= Irvine Loudon =

British doctor and medical historian

Irvine Loudon (1 August 1924 – 7 January 2015) was a British doctor and a medical historian on childbirth fever and maternal mortality.

==Biography==
Loudon was born in Cardiff on 1 August 1924. His father, Andrew Walker Buist Loudon was a general practitioner who had served in the Royal Army Medical Corps and his mother was Sarah Margaret Black (Morag), née Lees, who was a trained midwife. He attended Llandaff Cathedral School and Dauntsey's School before serving in the RAF during World War II. After the war, he studied medicine at Queen's College, Oxford, graduating in 1951. He settled down as general practitioner in Wantage, where he also acted as a medical historian

Loudon's time as a medical historian was focused on childbirth fever and maternal mortality.
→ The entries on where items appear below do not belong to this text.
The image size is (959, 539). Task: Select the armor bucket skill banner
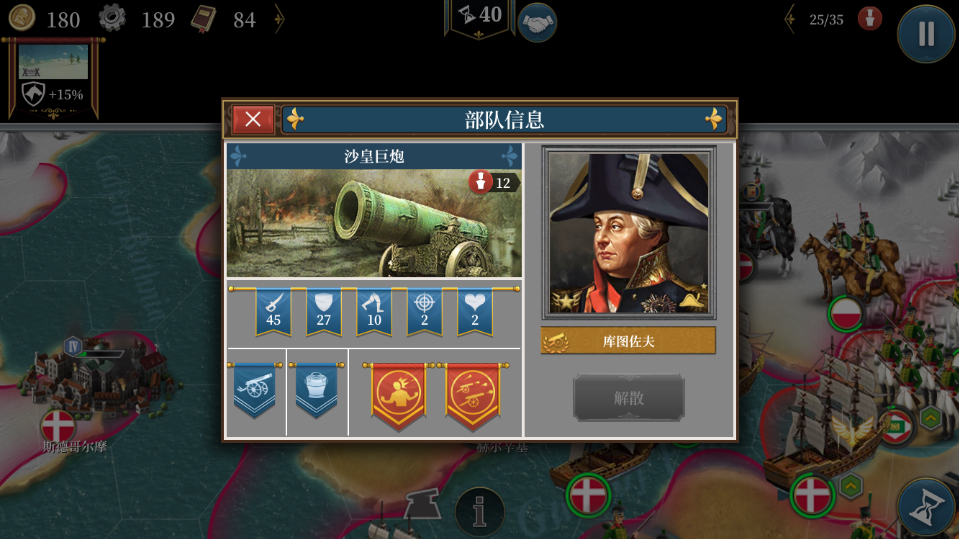[x=316, y=390]
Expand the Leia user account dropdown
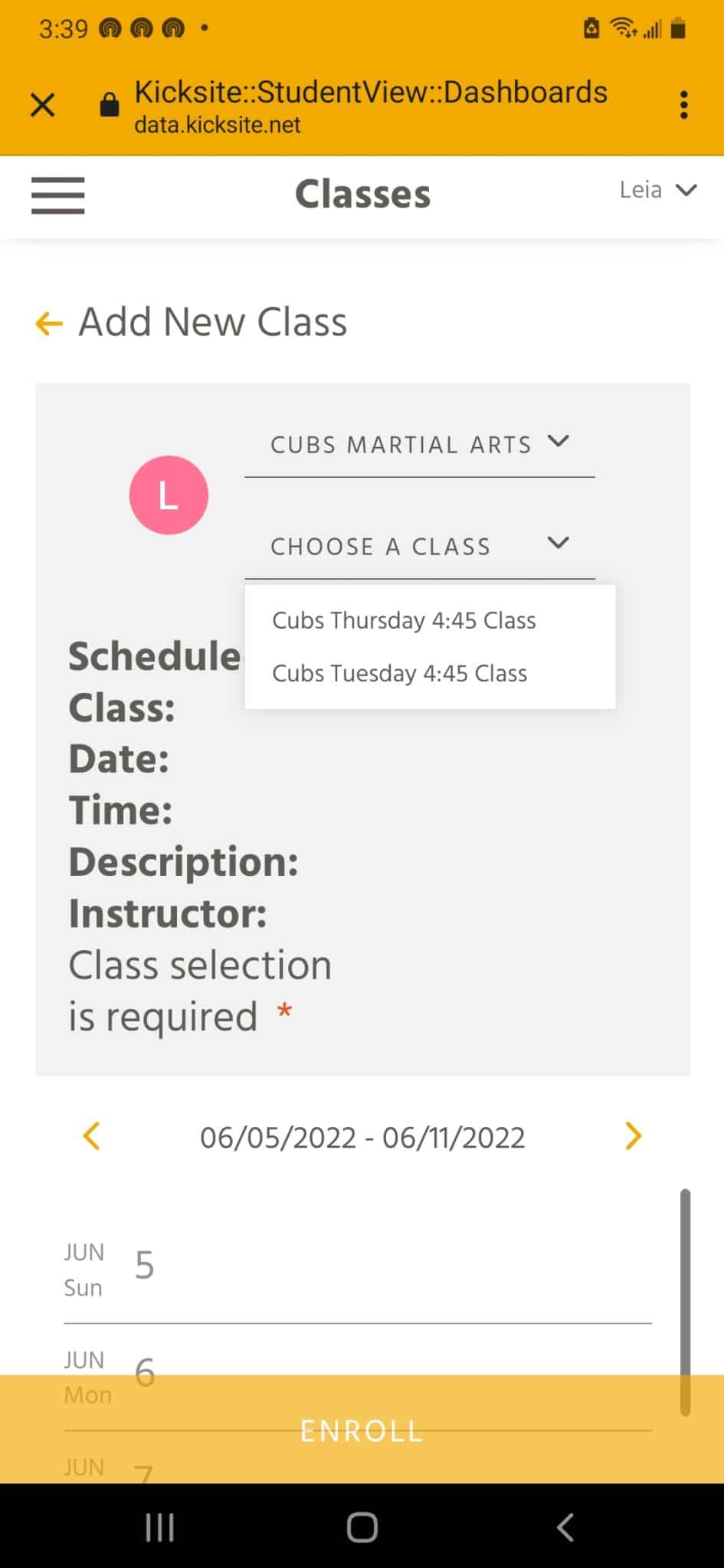This screenshot has width=724, height=1568. click(658, 190)
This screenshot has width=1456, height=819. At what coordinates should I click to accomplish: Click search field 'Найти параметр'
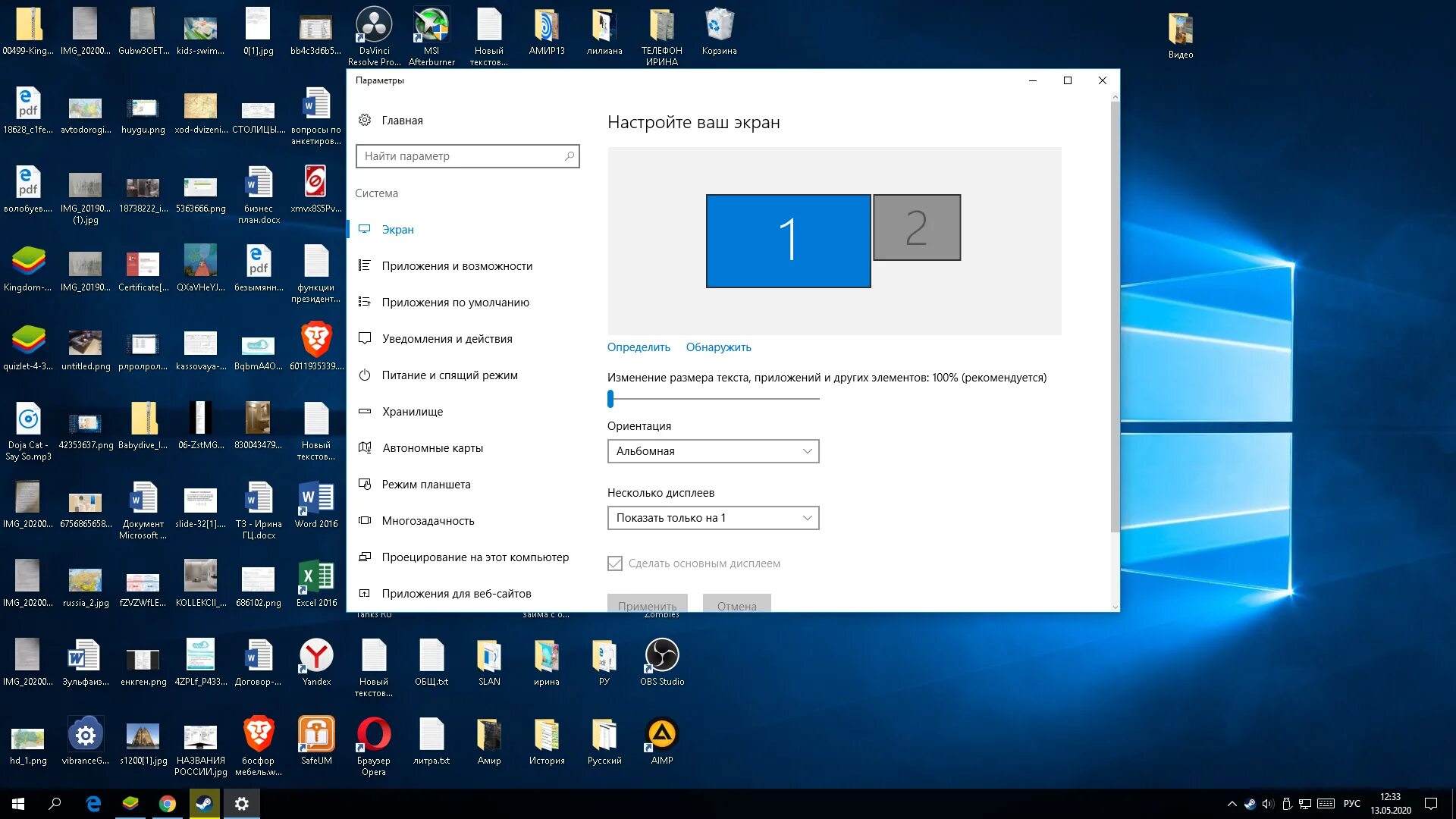pos(466,155)

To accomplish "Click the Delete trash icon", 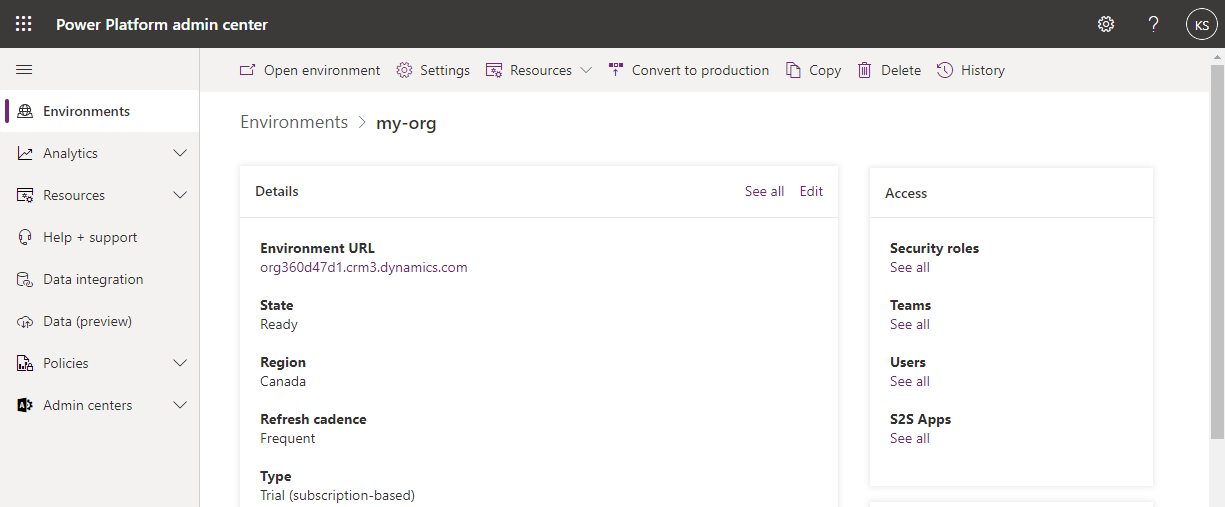I will coord(865,70).
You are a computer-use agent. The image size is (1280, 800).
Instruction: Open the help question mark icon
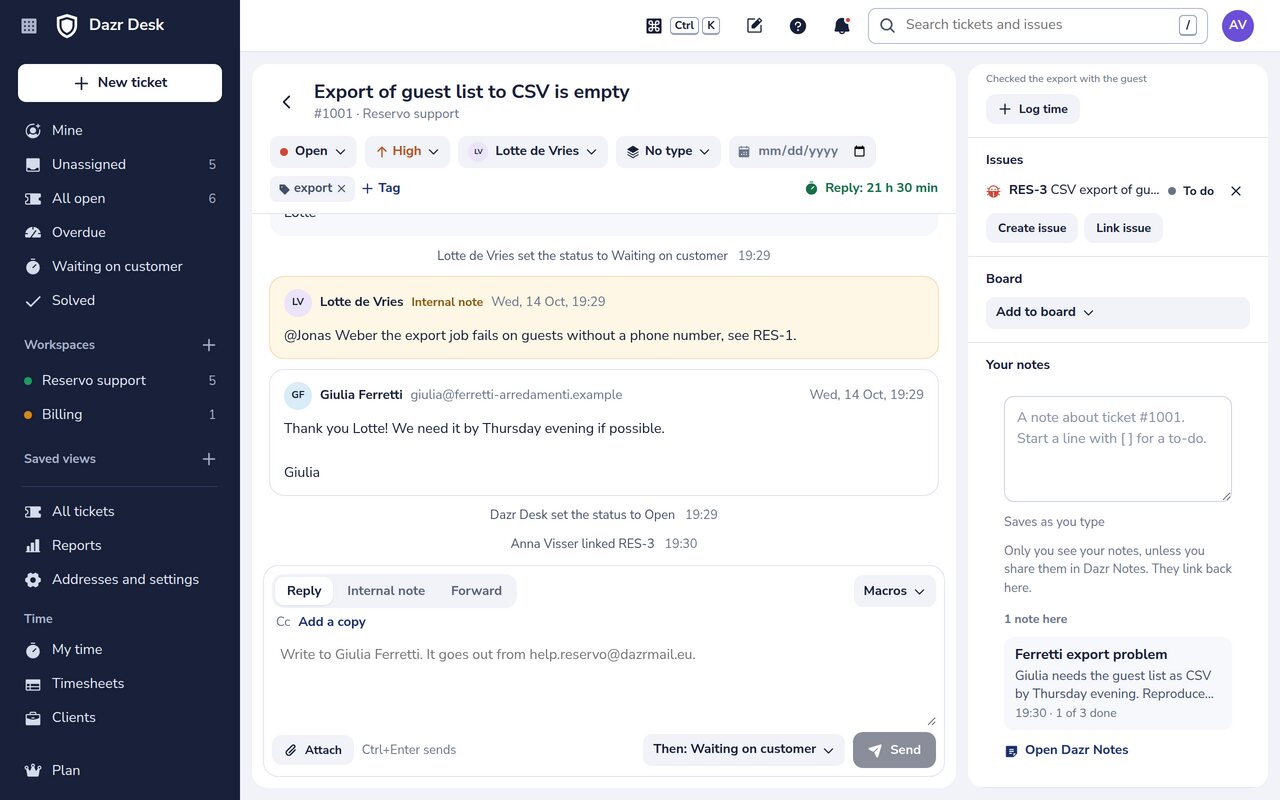798,26
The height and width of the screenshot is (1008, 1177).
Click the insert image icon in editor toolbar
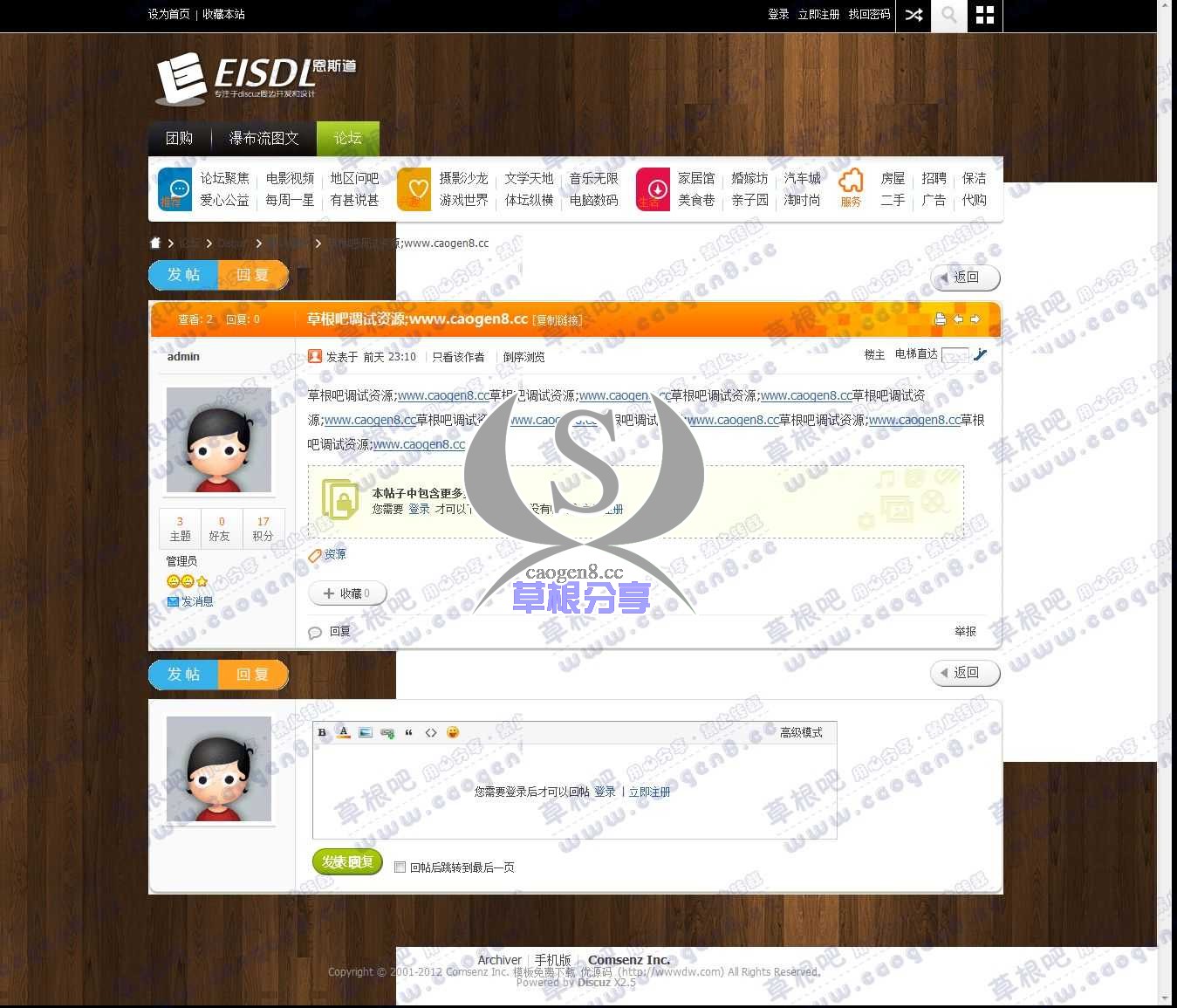(x=365, y=732)

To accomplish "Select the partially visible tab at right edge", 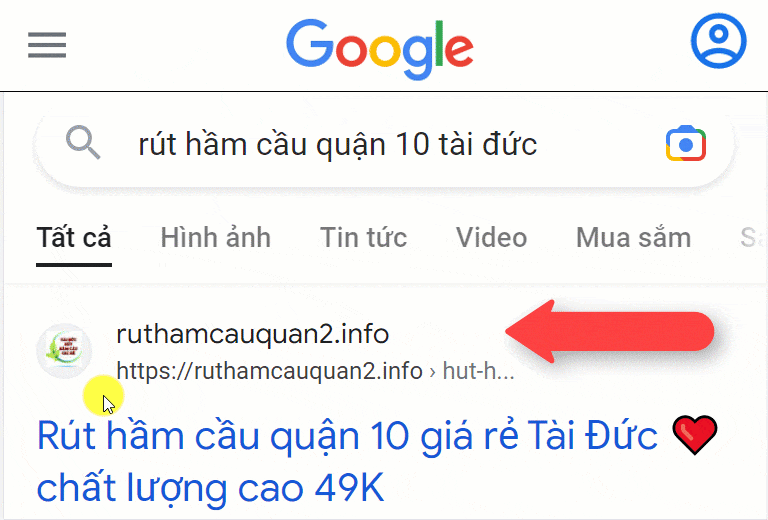I will coord(753,238).
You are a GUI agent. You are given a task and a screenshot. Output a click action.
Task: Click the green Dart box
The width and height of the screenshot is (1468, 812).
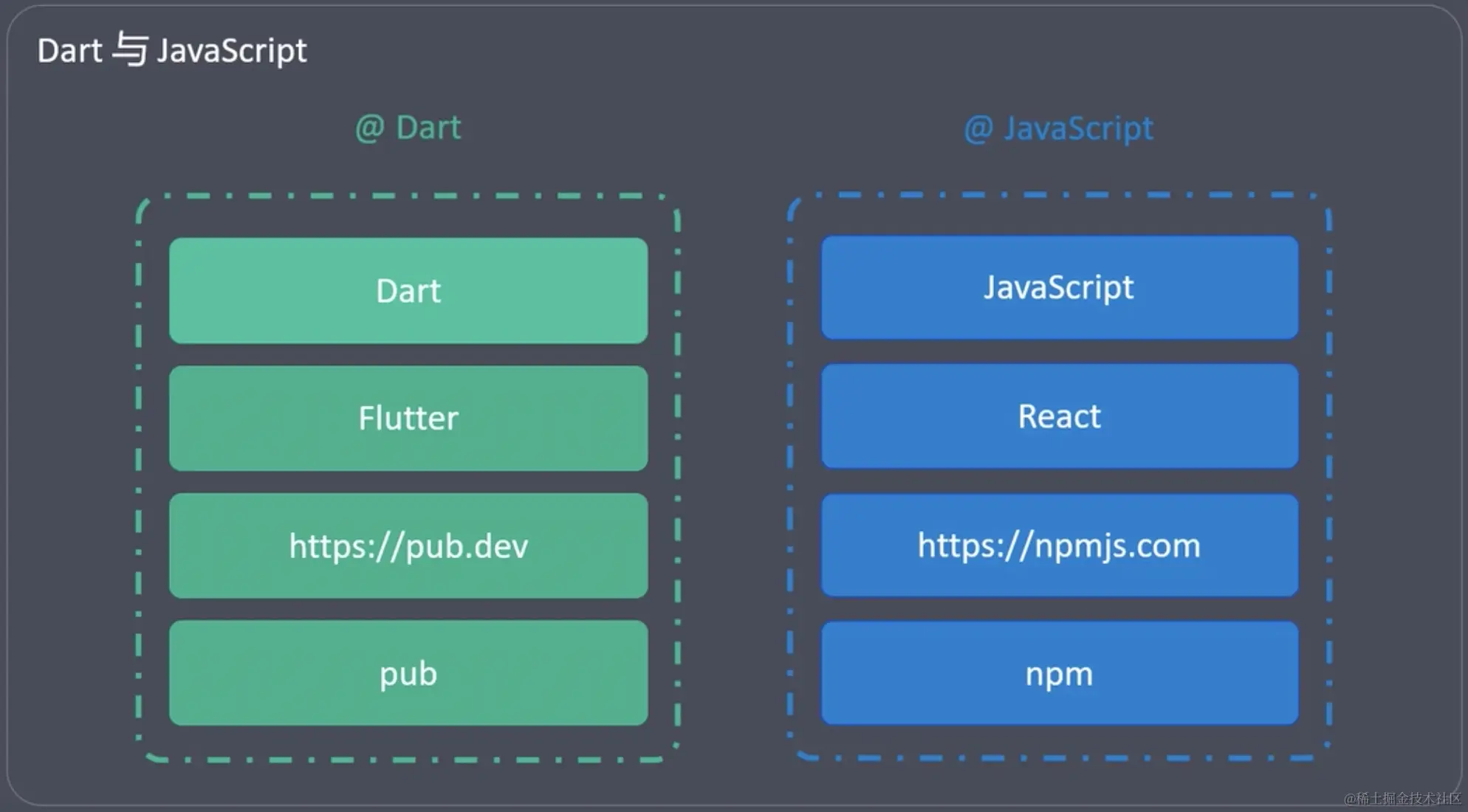click(408, 290)
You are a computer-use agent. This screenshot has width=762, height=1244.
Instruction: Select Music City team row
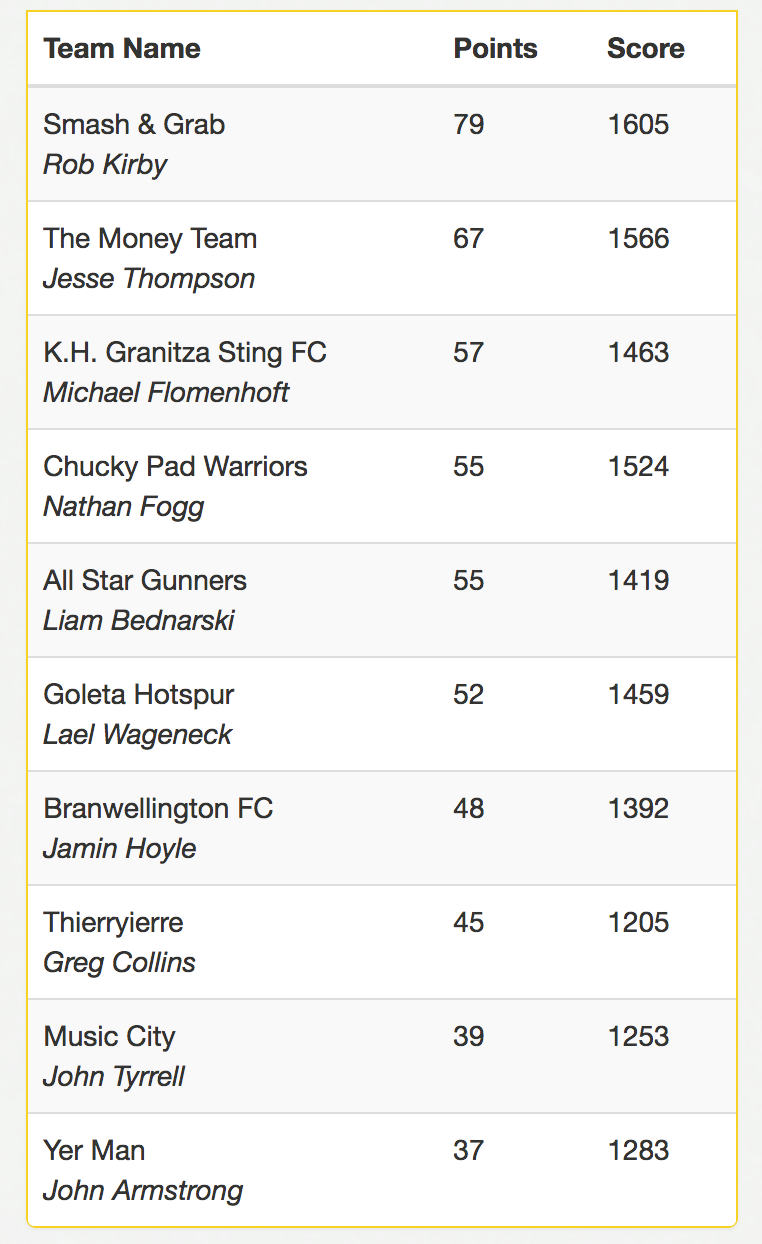382,1056

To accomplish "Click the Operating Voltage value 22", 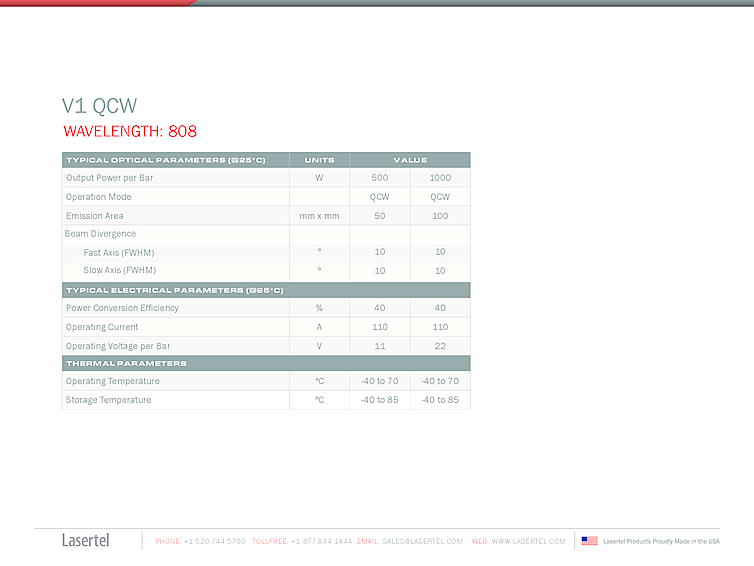I will pos(440,346).
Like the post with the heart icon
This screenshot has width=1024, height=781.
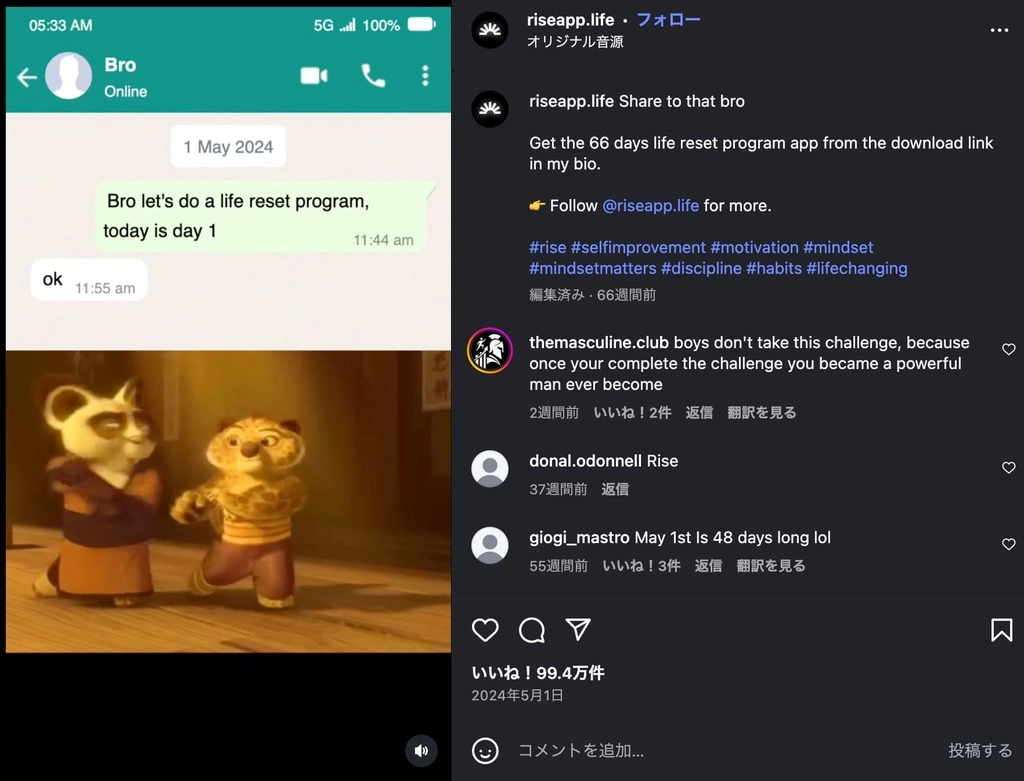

His published writings included studies of the history of medicine, with a special interest in the history of general practice and maternal death in childbirth. His oil paintings, drawings and etchings were shown at several galleries: Bankside Gallery London, UK and Dolphin Gallery, Wantage, UK, Branson Art Gallery, Rosedale, Lake Balsam, Ontario, Canada.

In 1948 he married Jean Norman, daughter of a university professor and they had five children together. He received a fellowship from the Wellcome Trust, and was made an honorary fellow of Green College. Loudon suffered from vascular dementia in his later years and died on 7 January 2015 at Wantage Community Hospital.